In effect, the CDEP provided an employment guarantee for indigenous Australians in remote areas.
The first Governor of the Reserve Bank of Australia in 1960, H.C. Coombs, who had previously been a major player in the creation of the White Paper on Full Employment in Australia, was also a major proponent of the CDEP.
On the scrapping of the old CDEP and replacement with the abhorrent CDP and work for the dole - abuse of wage subsidies:
But then we learn more.
In fact, this scheme which pays what I would consider to be illegal wage rates, is now being used to subsidise profit-seeking operations.
Sally McManus said that:
People are working, some of them in jobs they were once paid award wages for and often for for-profit companies. The employers are getting CDP workers for free.
An example she provided concerns “a for-profit fencing company working in remote areas”.
McManus added:
That work clearly needs to be done but they’ve got workers on CDP to do it. If it wasn’t for CDP they’d have to pay people proper wages for it. It’s not like these are made up jobs. They’re jobs that have to be done.
The reality is that there are thousands of such activities being performed right across remote Australia that generate profits for the ‘providers’ and replace what would otherwise be paid employment in private sector with cheap, forced CDP labour.
Local councils are offenders in this regard as well. They use CDP labour to perform civic functions (including bus drivers, parks and gardens staffing, etc) which would otherwise be done by workers (skilled and unskilled) who would be paid the legal wage relevant to their category of employment.
In those situations, crying poor – ‘there is no money’ – is just a lie. The Federal government could hire all these workers at the correct legal wage and extend their working week to improve the incomes received by the families and then, through spending, the wider community.
The federal government should not be subsidising private profit-seeking companies by providing them with free labour (under the CDP scheme the ‘providers’ do not pay the benefit payment) paid by the government at below, legal minimum wages.
This is just a neo-liberal obscenity.

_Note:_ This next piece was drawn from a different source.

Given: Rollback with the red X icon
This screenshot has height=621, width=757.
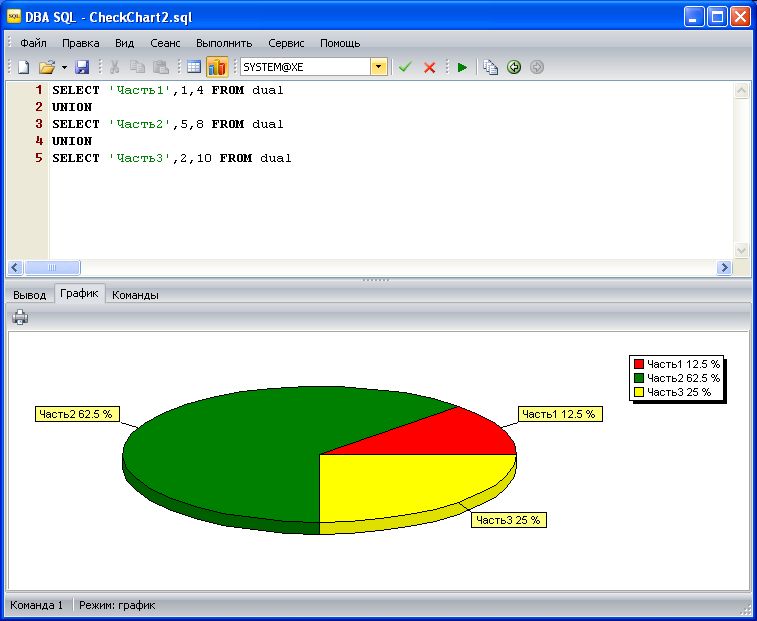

Australia, further, loses any claim to decency as a result of this sort of program.
A key player in the sector (from Jobs Australia) was quoted in the ABC report (October 3, 2016) – Remote work for the dole scheme ‘causing more harm than good’ – as saying:
Wherever possible, Indigenous and other Australians should be helped into work, and for Indigenous people who suffer higher rates of unemployment, absolutely … But the reality of the labour markets in remote communities is there are not enough jobs to go around.
Even if every job being performed in those communities was being performed by an Indigenous person, there would still not be enough jobs to go around.
The arrangements for CDP need to take account of that, rather than pretending that by requiring people to turn up for five hours a day for five days a week, it’ll get them ready for work that actually doesn’t exist.
Pretty sound logic.
The solution is obvious.
Instead of a racist CDP and the other ‘work-for-the-dole’ program, the Federal government should announce the introduction of a Job Guarantee, where any worker, no matter where they live or the colour of their skin etc could access a minimum wage public sector job if they were unable to find work elsewhere.
None of these jobs would serve to provide ‘free’ labour to private, for-profit firms.